American women have a one in eight chance of developing breast cancer. Knowing your family history and early detection are crucial when it comes to treatment.
Finding breast cancer early through mammograms or other imaging increases the chances of getting treatment at an early stage when it is easier to treat. Some people can benefit from testing that looks for high-risk inherited gene mutations linked to breast cancer. BRCA1 and BRCA2 are the most well-known genes linked to breast cancer risk.
Genetic testing looks for mutations (changes) in genes that predispose women and men to cancer. Other breast cancer-predisposing genes include ATM, BARD1, CDH1, CHEK2, NF1, PALB2, PTEN, RAD51C, RAD51D, STK11 and TP53.
Genetic testing can help people at higher risk for cancer tailor their screenings. It allows them to be proactive in preventing and detecting cancer. It can also provide helpful information to family members who may not be aware that gene mutations linked to cancer can be inherited or passed down.
Many breast cancer-related genes also predispose one to other types of cancer, including:
- Ovarian cancer
- Prostate cancer
- Pancreatic cancer
And less frequently:
- Melanoma (a type of skin cancer)
- Colon cancer
- Uterine cancer
- Thyroid cancer
Men can also have an inherited gene mutation linked to breast cancer and other cancers.
Genetic testing is not for everyone. Gene mutations are rare. Testing is done to help determine if a person has an increased risk for developing certain types of cancer that tend to be hereditary.
“While some women feel that testing will help them plan, others feel that it will create unnecessary anxiety,” says Carrie Costantini, MD, an oncologist at Scripps Cancer Center and Scripps Clinic. “It is a personal decision.”
At Scripps, a physician referral is required before meeting with a genetic counselor to discuss genetic disorders and testing.
Below, Dr. Costantini answers frequently asked questions about genetic testing.

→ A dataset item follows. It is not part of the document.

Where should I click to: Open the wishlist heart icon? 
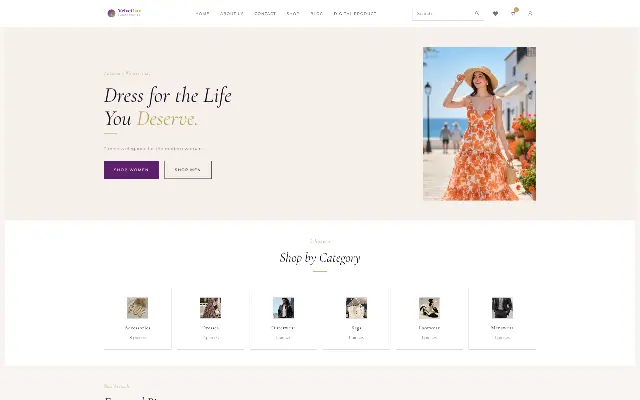(495, 13)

Everyone has BRCA1 and BRCA2 genes. They are considered tumor suppressor genes that help prevent abnormal cells from growing. But when these genes are mutated, they can’t work properly. Having a BRCA1/2 gene mutation increases the risk of breast and ovarian cancer.
In the past, breast cancer genetic tests only checked for mutations in the BRCA1/2 genes. But now it’s more common to check for other gene mutations. It is called expanded panel or multi-gene testing.
It’s important to talk to your doctor or a genetic counselor to see if a genetic test is right for you. Testing is only recommended for people at high risk, including those with:
- Two or more close family members with the same type of cancer or gene mutation, or same cancer occurring in several generations of the family.
- A family history of cancer and have Ashkenazi Jewish heritage
- A previous cancer genetic testing that identified a cancer gene mutation
- A personal history of cancer at a younger age than typically seen, including before menopause
- A personal history of multiple types of cancer
- Diagnosed male breast cancer, ovarian, pancreatic or metastatic prostate cancer
Patients should have testing only if they plan to use the information to adjust their cancer screening. That may mean lifestyle changes, frequent screening or preventive surgery.
Samples of blood or saliva are used for testing.
Women who test positive are at an increased risk for developing breast cancer and possibly other cancers.
A positive test does not mean you’ll get cancer just as a negative test does not mean you will never get cancer. Most women who get breast cancer don’t have an inherited gene mutation or a family history of breast cancer.
A positive test will alert your doctor that you will require closer monitoring. It will also help alert other family members that they could be at increased risk for cancer.
For many patients with a cancer-causing gene mutation, more preventive measures can be taken. Screening is recommended every six months rather than every year for women with a hereditary breast cancer gene mutation as well as annual breast MRIs.
Some women at high risk for breast cancer may choose preventive surgery to lower their risk.
Prophylactic mastectomies (removing the breast tissue) and/or oophorectomies (removing the ovaries) can significantly reduce their risk of developing breast and/or ovarian cancers.
It's important to talk to your care team to be well informed about benefits, risks and side effects of these type of surgeries.